The utility of characterizing and detecting epidermal growth factor receptor mutations in developing personalized medical strategies toward glioblastoma multiforme

Glioblastoma multiforme (GBM) is the most common primary brain cancer of adults. GBM develops rapidly and has complex molecular genetics, resulting in ineffective treatment and high mortality. In GBM, the epidermal growth factor (EGF) receptor is frequently amplified and/or overexpressed, and up to half of these cases also involve receptor mutations. EGF receptor expression status is linked to GBM development and may serve a causative role. In the upcoming era of personalized medicine, EGF receptor expression and mutation may serve as an attractive target for developing therapeutics and to establish diagnosis and treatment surveillance using rapid proteomic microarrays.;A GBM-relevant EGF receptor mutation featuring an in-frame, tandem duplication of the kinase domain (TKD) was expressed and characterized in B82L mouse fibroblast cells and U87MG GBM cells. The TKD possessed elevated basal levels of autophosphorylation/activation, attributable to the C-terminal kinase domain, and localized strongly to the intracellular compartment of cells. TKD basal activity was resistant to extracellular antibody inhibitors, but remained susceptible to intracellular small molecule TKIs. Finally, the elevated basal activity of the receptor led to downstream activation of several members along the MAPK signaling axis as well as the PLCgamma1 pathway. These molecular events may explain how the TKD receptor mutation leads to GBM tumorigenesis.;This study also reports progress in developing microarray technology to rapidly detect and quantify EGF receptor. Purified, radiolabeled, wild type EGF receptor was captured by anti-EGF receptor antibody-coated polydimethylsiloxane (PDMS) and polystyrene (PS) surfaces, transferred to high-energy surfaces, and quantified.
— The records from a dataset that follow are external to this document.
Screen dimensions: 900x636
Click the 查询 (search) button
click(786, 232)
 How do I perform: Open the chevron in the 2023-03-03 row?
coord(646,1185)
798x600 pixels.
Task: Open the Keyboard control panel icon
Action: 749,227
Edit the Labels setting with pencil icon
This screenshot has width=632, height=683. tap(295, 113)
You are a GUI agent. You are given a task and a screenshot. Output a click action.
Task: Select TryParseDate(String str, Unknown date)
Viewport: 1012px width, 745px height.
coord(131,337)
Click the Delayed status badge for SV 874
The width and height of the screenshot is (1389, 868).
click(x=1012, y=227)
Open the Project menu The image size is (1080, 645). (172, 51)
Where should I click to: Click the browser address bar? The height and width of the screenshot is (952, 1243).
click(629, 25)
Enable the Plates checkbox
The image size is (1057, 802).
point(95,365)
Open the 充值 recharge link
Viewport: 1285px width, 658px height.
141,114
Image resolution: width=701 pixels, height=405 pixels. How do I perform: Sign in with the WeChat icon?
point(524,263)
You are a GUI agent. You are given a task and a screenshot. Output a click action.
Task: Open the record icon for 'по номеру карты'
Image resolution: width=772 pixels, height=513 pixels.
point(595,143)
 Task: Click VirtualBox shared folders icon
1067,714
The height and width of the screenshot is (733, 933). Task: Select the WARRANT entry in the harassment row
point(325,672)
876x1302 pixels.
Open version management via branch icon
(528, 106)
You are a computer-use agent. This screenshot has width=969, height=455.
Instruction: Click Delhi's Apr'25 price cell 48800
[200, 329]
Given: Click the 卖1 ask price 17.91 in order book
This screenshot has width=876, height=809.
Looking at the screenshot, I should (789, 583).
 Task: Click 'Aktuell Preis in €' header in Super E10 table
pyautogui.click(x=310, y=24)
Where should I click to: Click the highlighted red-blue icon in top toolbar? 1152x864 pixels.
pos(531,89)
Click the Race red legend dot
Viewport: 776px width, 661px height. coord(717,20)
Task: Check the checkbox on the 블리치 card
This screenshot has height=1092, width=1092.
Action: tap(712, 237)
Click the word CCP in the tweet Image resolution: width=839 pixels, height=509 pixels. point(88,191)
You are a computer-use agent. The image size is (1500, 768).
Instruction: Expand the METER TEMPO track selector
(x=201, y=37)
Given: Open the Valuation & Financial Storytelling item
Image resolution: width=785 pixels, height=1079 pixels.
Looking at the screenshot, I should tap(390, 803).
While PDMS capture of receptor was reproducible and specific, and displayed flexibility in concentrations and antibody-immobilization, the sensitivity was surpassed by PS surfaces. Transfer of EGF receptor from PDMS surfaces to the high-energy surfaces proved highly efficient (up to 75% transfer). The successful capture of EGF receptor by PDMS and subsequent transfer to high-energy surfaces makes this attractive technology for developing rapid microarrays for liquid crystal-based readouts.